◆ Extract to read
* start *

The suit as originally brought was necessarily for the benefit of all taxpayers of the city and might as well be prosecuted in the name of one as of another. No prejudice whatever resulted to the defendants (appellees) by allowing appellant to become a party plaintiff for the purpose of prosecuting the suit. Neither the original plaintiff nor the appellant could recover a personal judgment against any of the appellees (defendants) except for the benefit of all taxpayers of the city.

Laman, 193 Ark. at 447-48.

Thus, it is this clear that an illegal-exaction suit is a collective single action prosecuted on behalf of all affected taxpayers. In 1944, this court stated an illegal-exaction suit under article 16, section 13, “is made a class suit in which any citizen may sue for the benefit of himself and all other interested citizens. ...” Samples v. Grady, 207 *388Ark. 724, 182 S.W.2d 875 (1944). See also, Nelson v. Berry Petroleum Co., 242 Ark. 273, 413 S.W.2d 46 (1967); Schuman v. Ouachita County, 218 Ark. 46, 234 S.W.2d 42 (1950). Moreover, this court has recently stated that an illegal-exaction suit is a class suit as a matter of law. Frank v. Barker, 341 Ark. 577, 20 S.W.3d 293 (2000); Carson v. Weiss, 333 Ark. 561, 972 S.W.2d 933 (1998).

Thus, the suit in Gulf Rice and the suit in the present case are both class suits under article 16, section 13, of the Arkansas Constitution based on the same alleged illegal levy. This raises the question of whether considering the issue of illegal exaction under Act 344 a second time is precluded by the doctrine of res judicata. In Rigsby v. Ruraldale Consol. Sch. Dist. No. 64, 180 Ark. 122, 20 S.W.2d 624 (1929), the defendants raised res judicata asserting that the issues had already been litigated in a prior suit. Rigsby had sued under article 16, section 13, as had the parties to the first suit, and this court stated that “all citizens were bound by the result of the suit brought against appellees by R.M. Johnson upon all issues presented by the pleadings and testimony in the Johnson case.” Rigsby, 180 Ark. at 124. In McCarroll v. Farrar, 199 Ark. 320, 134 S.W.2d 561 (1939), this court discussed that the doctrine of res judicata precluded a subsequent suit by another taxpayer under article 16, section 13, because a case under article 16, section 13, is a case under virtual representation and every citizen is regarded as a party to the proceedings. McCarroll, supra. See also, Laman, supra.

The concept of res judicata has two facets, one being issue preclusion and the other claim preclusion. Huffman v. Alderson, 335 Ark. 411, 983 S.W.2d 899 (1998); John Cheeseman Trucking, Inc. v. Pinson, 313 Ark. 632, 855 S.W.2d 941 (1993). Under claim-preclusion, a valid and final judgment rendered on the merits by a court of competent jurisdiction bars another action by the plaintiff or his privies against the defendant or his privies on the same claim. Huffman, supra. Res judicata bars not only the relitigation of claims which were actually litigated in the first suit, but also those which could be litigated. Id. Where a case is based on the same events as the subject matter of a previous lawsuit, res judicata will apply even if the subsequent lawsuit raises new legal issues and seeks additional remedies. Id. Issue preclusion, or collateral estoppel, bars relitigation of issues. Crockett & Brown v. Wilson, 314 Ark. 578, 864 S.W.2d 244 (1993). In State v. Thompson, 343 Ark. 135, 34 S.W.3d 33 (2000), we stated of collateral estoppel:

*389When an issue of ultimate fact has once been determined by a valid and final judgment, collateral estoppel precludes relitigation of that issue between the same parties in any future proceeding. Eg., Edwards v. State, 328 Ark. 394, 943 S.W.2d 600, cert. denied, 522 U.S. 950 (1997) (quoting Schiro v. Farley, 510 U.S. 222, 232 (1994)). In order to establish collateral estoppel, proof of the following is required: 1) the issue sought to be precluded must be the same as that involved in the prior litigation; 2) the issue must have been actually litigated; 3) the issue must have been determined by a final and valid judgment; and 4) the determination must have been essential to the judgment. Edwards, 328 Ark. at 401-02, 943 S.W.2d at 603.

* end *

◆ Entries supplied
* start *

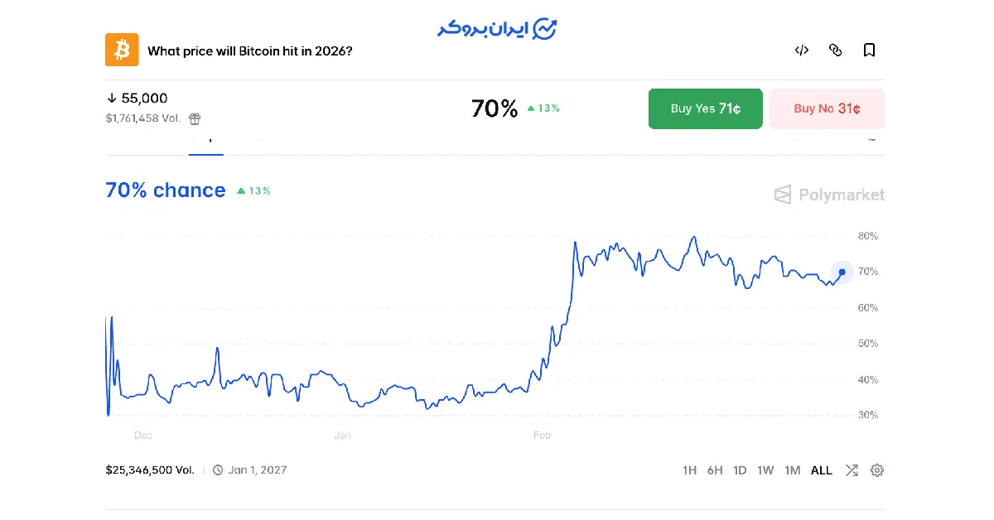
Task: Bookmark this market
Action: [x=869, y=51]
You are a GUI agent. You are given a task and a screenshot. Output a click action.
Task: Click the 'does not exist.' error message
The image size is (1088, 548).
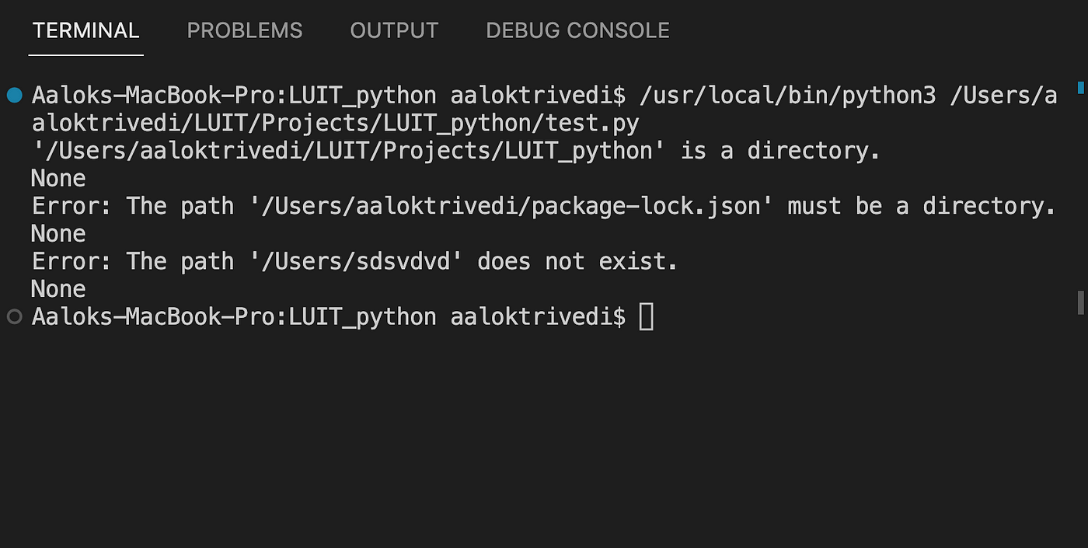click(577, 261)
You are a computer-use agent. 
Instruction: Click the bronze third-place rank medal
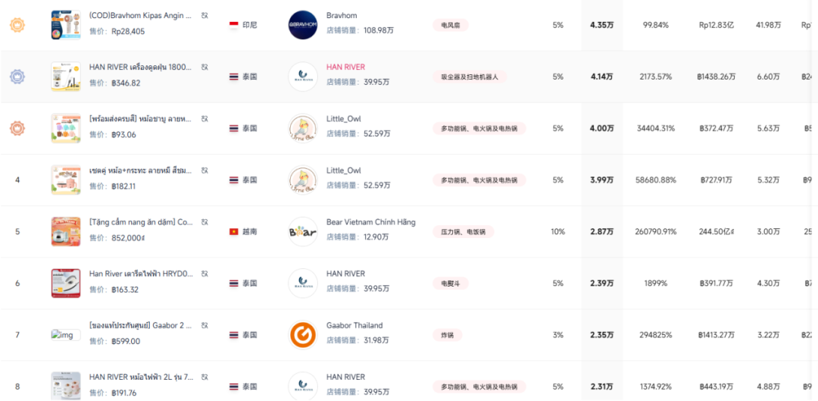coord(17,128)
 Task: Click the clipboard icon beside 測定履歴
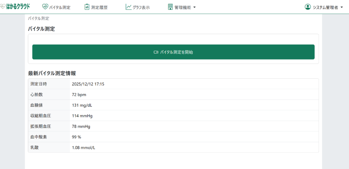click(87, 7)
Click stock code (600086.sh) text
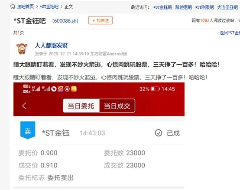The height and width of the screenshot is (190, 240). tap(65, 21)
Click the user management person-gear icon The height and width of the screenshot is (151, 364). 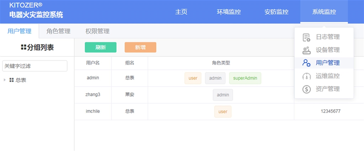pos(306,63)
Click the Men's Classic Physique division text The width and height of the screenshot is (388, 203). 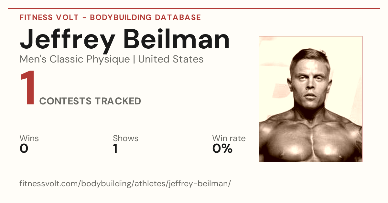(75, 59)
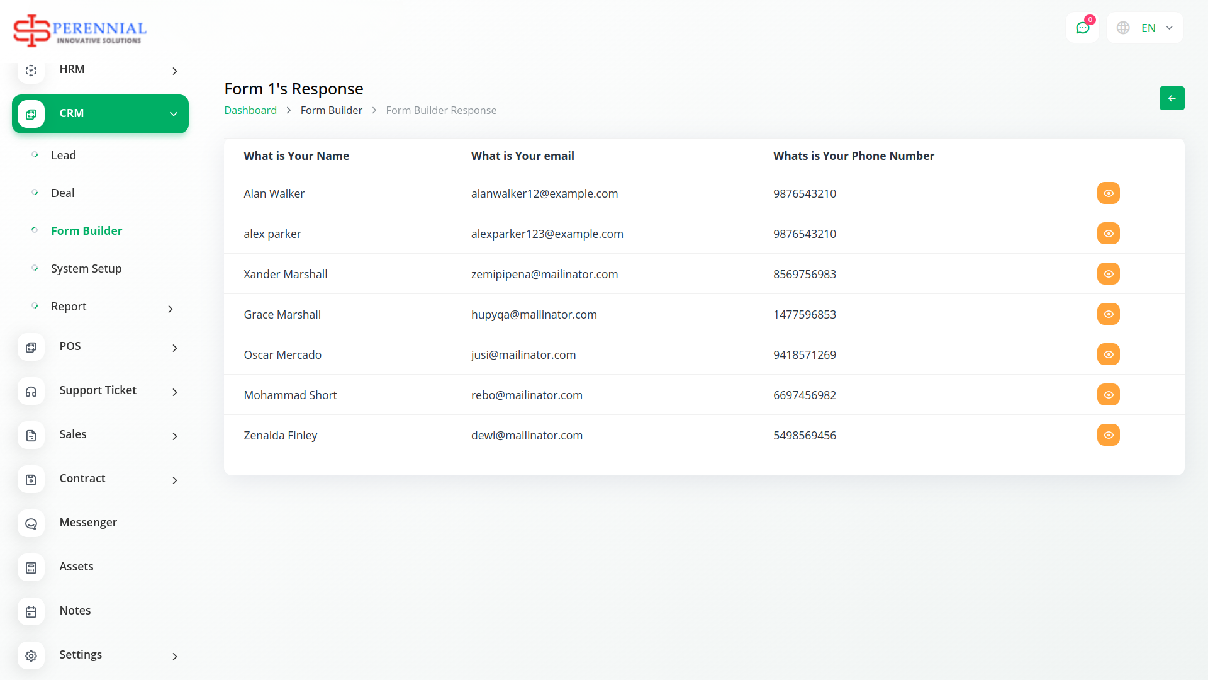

* end *
* start *

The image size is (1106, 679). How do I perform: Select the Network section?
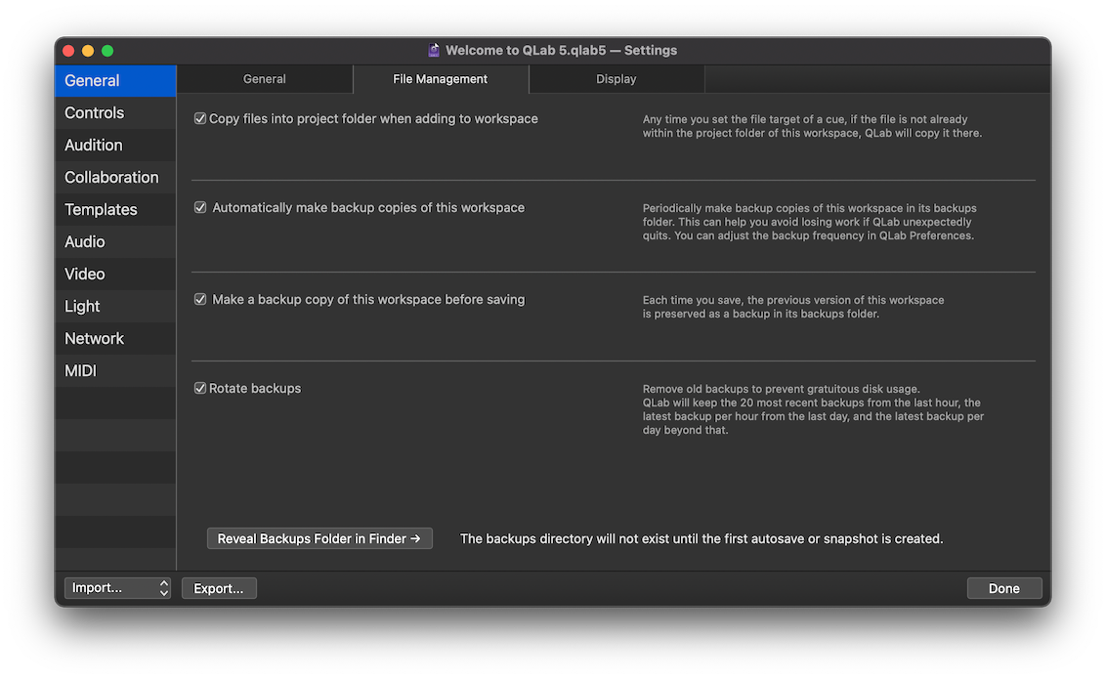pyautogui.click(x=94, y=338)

* end *

◆ Things to do
1: In the court opinion, rewrite the part that opens with the words containing "Thus, it is" and closes with "S.W.2d 933 (1998).", swapping "illegal-exaction suit" for "illegal-exaction action".
2: Which cases does the court opinion cite in the paragraph that begins "Thus, it is this clear that an illegal-exaction suit"?

◆ Solutions per task
1:
Thus, it is this clear that an illegal-exaction action is a collective single action prosecuted on behalf of all affected taxpayers. In 1944, this court stated an illegal-exaction action under article 16, section 13, “is made a class suit in which any citizen may sue for the benefit of himself and all other interested citizens. ...” Samples v. Grady, 207 *388Ark. 724, 182 S.W.2d 875 (1944). See also, Nelson v. Berry Petroleum Co., 242 Ark. 273, 413 S.W.2d 46 (1967); Schuman v. Ouachita County, 218 Ark. 46, 234 S.W.2d 42 (1950). Moreover, this court has recently stated that an illegal-exaction action is a class suit as a matter of law. Frank v. Barker, 341 Ark. 577, 20 S.W.3d 293 (2000); Carson v. Weiss, 333 Ark. 561, 972 S.W.2d 933 (1998).

2:
Samples v. Grady
Nelson v. Berry Petroleum Co.
Schuman v. Ouachita County
Frank v. Barker
Carson v. Weiss